Given request:
Reproduce the rows below verbatim, everything from the line containing "Open the Ventas" down to the line containing "click(x=108, y=572)", with both of those lines included.

(Dataset rows)
■ ■ ■

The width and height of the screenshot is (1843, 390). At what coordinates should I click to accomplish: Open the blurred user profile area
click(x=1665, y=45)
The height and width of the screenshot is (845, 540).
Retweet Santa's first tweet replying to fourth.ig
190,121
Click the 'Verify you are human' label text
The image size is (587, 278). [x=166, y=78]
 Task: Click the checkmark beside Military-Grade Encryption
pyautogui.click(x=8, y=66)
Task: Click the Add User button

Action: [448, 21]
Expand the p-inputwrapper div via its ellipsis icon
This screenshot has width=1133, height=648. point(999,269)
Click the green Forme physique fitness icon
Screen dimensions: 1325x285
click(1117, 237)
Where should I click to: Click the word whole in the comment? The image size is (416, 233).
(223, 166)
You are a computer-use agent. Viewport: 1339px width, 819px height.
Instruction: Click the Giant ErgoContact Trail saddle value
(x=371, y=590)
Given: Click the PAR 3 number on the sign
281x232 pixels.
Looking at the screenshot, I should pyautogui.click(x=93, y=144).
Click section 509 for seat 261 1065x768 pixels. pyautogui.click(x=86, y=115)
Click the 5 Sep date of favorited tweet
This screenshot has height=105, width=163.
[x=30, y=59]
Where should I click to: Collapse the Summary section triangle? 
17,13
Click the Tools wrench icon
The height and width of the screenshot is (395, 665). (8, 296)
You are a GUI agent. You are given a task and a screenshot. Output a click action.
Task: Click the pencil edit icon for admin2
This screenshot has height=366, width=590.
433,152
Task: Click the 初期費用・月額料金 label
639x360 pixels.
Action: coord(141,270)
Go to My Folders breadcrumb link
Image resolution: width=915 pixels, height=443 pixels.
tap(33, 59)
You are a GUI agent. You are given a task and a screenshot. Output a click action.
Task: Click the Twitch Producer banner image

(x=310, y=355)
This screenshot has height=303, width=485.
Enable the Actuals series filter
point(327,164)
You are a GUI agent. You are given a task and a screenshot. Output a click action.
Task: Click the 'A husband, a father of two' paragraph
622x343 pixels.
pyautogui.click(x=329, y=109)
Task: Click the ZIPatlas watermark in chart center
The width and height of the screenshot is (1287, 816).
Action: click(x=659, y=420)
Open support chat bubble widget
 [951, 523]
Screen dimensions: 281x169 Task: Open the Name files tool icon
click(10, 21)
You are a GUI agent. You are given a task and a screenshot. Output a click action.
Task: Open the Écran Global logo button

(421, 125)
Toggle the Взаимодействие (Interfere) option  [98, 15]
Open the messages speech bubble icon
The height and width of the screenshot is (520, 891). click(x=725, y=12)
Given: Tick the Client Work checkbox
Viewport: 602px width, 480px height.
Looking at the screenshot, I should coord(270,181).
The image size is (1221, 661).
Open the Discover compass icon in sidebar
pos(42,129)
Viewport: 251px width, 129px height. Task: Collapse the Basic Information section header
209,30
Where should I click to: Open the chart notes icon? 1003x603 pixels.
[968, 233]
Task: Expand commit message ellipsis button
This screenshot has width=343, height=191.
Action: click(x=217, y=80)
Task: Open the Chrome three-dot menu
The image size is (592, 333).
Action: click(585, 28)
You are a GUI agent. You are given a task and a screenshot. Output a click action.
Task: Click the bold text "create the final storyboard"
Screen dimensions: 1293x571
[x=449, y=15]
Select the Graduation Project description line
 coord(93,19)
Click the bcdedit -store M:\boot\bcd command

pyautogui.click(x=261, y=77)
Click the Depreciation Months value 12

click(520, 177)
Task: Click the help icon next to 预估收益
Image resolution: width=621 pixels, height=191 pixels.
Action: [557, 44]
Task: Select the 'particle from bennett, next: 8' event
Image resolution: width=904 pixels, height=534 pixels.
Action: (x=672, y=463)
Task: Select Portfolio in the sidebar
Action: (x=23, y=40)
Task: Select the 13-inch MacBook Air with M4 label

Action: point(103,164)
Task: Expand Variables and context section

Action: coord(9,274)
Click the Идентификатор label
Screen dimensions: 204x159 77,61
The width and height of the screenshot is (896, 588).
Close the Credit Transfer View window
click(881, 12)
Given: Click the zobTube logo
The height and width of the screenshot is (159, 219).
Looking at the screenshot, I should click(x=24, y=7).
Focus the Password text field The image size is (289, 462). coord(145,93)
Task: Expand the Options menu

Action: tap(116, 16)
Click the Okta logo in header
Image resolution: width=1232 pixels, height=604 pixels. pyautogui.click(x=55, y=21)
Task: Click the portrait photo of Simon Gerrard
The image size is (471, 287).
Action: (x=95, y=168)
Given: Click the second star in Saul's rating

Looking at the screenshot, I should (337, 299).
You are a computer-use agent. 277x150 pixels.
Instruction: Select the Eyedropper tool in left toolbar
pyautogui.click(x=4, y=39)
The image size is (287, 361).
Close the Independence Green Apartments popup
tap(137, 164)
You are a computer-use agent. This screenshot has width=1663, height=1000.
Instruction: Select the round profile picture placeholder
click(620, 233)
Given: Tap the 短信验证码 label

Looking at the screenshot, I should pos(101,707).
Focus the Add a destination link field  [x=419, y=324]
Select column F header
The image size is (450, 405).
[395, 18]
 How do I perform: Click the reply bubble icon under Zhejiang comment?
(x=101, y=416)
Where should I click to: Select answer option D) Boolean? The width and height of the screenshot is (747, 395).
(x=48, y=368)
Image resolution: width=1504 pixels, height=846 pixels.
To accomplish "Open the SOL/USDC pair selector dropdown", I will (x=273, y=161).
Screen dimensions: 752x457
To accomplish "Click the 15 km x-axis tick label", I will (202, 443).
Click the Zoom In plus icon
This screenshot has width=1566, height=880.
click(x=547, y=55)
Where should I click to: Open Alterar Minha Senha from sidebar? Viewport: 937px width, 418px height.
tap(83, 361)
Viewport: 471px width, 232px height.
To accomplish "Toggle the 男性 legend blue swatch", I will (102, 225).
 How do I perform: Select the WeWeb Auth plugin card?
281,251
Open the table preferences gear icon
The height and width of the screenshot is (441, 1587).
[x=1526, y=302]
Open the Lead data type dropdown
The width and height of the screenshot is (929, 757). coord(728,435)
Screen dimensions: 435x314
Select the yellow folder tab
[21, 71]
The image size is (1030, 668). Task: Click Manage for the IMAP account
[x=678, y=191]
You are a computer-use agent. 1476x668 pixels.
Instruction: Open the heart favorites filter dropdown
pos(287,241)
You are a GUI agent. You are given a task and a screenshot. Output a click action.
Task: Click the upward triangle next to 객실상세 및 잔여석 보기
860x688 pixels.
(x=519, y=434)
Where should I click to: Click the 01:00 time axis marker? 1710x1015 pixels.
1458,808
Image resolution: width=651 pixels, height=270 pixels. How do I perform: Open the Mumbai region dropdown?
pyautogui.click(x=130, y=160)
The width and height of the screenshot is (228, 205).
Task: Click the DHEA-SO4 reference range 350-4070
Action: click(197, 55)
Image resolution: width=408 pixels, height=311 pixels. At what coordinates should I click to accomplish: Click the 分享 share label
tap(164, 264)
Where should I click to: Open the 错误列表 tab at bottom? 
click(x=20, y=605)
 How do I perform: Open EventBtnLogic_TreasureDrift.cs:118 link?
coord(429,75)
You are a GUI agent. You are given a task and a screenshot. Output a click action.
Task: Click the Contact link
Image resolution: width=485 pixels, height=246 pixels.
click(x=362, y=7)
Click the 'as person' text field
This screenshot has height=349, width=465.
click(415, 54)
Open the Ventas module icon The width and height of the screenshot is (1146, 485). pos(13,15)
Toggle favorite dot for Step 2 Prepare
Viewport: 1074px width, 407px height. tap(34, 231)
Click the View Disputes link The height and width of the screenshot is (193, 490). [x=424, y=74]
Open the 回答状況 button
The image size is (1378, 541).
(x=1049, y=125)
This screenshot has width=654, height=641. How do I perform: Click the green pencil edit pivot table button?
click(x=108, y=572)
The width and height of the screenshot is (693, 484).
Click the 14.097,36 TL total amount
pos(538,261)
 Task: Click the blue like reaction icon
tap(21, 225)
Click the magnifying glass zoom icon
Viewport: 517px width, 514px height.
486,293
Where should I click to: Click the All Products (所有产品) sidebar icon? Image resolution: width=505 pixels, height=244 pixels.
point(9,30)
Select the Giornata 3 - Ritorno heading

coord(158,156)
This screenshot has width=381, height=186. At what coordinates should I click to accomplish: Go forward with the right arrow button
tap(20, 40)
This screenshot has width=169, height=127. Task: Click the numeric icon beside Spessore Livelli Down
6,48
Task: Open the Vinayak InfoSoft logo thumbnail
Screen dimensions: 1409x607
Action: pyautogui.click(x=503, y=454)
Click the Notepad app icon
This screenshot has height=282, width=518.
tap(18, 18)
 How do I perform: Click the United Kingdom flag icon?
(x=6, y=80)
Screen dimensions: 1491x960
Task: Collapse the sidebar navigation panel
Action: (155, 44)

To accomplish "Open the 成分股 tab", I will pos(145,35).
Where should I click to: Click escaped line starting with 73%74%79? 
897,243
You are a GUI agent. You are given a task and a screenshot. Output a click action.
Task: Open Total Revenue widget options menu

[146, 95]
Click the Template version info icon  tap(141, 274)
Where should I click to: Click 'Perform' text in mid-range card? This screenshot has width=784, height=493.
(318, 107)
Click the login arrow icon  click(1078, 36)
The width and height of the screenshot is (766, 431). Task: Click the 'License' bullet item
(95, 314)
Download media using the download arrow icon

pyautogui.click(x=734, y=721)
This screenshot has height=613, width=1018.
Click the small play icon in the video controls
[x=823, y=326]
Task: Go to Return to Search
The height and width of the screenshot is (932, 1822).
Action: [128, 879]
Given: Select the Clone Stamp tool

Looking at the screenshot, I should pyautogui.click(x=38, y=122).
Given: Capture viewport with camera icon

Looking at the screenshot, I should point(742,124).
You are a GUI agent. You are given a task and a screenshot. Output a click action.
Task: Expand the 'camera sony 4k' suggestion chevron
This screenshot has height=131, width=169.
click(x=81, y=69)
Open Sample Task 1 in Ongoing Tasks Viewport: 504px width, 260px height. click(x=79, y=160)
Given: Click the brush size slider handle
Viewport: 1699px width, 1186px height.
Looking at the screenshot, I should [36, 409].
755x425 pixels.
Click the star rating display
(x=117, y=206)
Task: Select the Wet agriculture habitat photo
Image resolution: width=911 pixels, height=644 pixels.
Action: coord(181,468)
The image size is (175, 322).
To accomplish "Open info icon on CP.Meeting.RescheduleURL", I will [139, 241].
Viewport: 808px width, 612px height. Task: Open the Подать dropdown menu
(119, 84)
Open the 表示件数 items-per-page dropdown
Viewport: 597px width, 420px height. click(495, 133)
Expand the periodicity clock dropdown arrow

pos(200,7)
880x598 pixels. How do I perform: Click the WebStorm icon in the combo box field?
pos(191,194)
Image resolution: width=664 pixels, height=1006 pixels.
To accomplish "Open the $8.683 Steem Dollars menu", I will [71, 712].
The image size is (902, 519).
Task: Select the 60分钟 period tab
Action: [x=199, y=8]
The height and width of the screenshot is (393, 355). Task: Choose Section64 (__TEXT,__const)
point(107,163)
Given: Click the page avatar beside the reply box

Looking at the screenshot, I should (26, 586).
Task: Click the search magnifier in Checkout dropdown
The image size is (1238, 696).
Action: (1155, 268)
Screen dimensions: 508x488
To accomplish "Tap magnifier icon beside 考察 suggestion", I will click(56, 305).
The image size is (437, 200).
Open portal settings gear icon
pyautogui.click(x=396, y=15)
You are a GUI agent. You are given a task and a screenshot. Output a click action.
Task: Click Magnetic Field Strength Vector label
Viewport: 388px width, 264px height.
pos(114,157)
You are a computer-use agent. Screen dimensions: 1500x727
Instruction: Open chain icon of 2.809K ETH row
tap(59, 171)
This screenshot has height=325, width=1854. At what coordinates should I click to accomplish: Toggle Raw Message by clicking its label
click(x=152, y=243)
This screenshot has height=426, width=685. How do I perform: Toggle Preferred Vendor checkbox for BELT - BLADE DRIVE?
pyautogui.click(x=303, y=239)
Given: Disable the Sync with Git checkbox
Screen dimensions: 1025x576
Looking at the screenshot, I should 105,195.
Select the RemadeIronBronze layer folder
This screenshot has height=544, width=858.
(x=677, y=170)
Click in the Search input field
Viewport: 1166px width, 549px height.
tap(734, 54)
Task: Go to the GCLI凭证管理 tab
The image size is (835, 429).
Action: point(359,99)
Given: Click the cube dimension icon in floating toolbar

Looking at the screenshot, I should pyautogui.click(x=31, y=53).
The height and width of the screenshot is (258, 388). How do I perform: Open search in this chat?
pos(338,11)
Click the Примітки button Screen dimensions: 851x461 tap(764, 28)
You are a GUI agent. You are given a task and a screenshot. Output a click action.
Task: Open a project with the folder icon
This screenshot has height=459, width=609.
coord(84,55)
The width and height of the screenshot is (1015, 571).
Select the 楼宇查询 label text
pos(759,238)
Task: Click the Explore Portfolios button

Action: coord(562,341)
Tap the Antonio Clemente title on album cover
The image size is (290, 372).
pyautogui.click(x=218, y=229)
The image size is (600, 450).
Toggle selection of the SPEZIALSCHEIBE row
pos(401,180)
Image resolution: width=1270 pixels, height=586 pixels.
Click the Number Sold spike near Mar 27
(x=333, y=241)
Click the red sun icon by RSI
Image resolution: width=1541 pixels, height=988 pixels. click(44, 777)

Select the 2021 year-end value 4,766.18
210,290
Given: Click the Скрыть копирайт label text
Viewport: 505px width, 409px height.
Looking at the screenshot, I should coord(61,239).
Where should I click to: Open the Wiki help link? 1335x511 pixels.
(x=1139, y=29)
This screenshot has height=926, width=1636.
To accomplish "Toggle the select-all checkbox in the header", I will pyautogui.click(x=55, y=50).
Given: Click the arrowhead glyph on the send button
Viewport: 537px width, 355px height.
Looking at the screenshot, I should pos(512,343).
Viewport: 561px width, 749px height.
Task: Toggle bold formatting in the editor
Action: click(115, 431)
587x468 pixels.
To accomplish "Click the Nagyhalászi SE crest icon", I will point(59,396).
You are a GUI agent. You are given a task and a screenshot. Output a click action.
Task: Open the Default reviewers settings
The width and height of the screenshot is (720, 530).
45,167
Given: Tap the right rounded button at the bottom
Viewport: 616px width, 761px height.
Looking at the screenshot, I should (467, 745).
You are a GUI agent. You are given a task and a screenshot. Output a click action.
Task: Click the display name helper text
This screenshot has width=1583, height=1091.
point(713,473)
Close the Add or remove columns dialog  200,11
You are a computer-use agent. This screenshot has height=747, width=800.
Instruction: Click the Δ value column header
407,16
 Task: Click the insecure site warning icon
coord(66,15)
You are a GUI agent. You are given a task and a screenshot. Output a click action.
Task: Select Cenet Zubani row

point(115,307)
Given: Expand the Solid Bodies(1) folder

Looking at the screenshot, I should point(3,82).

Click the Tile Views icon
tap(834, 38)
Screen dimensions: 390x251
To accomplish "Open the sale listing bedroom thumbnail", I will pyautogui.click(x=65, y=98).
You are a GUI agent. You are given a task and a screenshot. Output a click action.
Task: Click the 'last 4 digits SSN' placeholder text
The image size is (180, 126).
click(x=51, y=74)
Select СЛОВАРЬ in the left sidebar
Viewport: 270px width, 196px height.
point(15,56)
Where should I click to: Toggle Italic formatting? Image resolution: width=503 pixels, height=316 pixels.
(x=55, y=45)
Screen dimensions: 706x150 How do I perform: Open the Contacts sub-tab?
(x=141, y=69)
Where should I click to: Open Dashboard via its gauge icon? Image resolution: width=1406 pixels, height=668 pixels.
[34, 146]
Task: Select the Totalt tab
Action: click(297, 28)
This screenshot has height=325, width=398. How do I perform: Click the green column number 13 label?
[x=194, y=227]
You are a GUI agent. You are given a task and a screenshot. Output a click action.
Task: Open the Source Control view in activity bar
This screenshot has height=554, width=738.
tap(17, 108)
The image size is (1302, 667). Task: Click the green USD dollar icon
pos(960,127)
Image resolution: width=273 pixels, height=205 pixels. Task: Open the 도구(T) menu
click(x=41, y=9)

■ ■ ■

Task solution:
Open the Ventas module icon The width and height of the screenshot is (1146, 485). pos(13,15)
Toggle favorite dot for Step 2 Prepare
Viewport: 1074px width, 407px height. tap(34, 231)
Click the View Disputes link The height and width of the screenshot is (193, 490). [x=424, y=74]
Open the 回答状況 button
The image size is (1378, 541).
(x=1049, y=125)
This screenshot has width=654, height=641. How do I perform: Click the green pencil edit pivot table button?
click(x=108, y=572)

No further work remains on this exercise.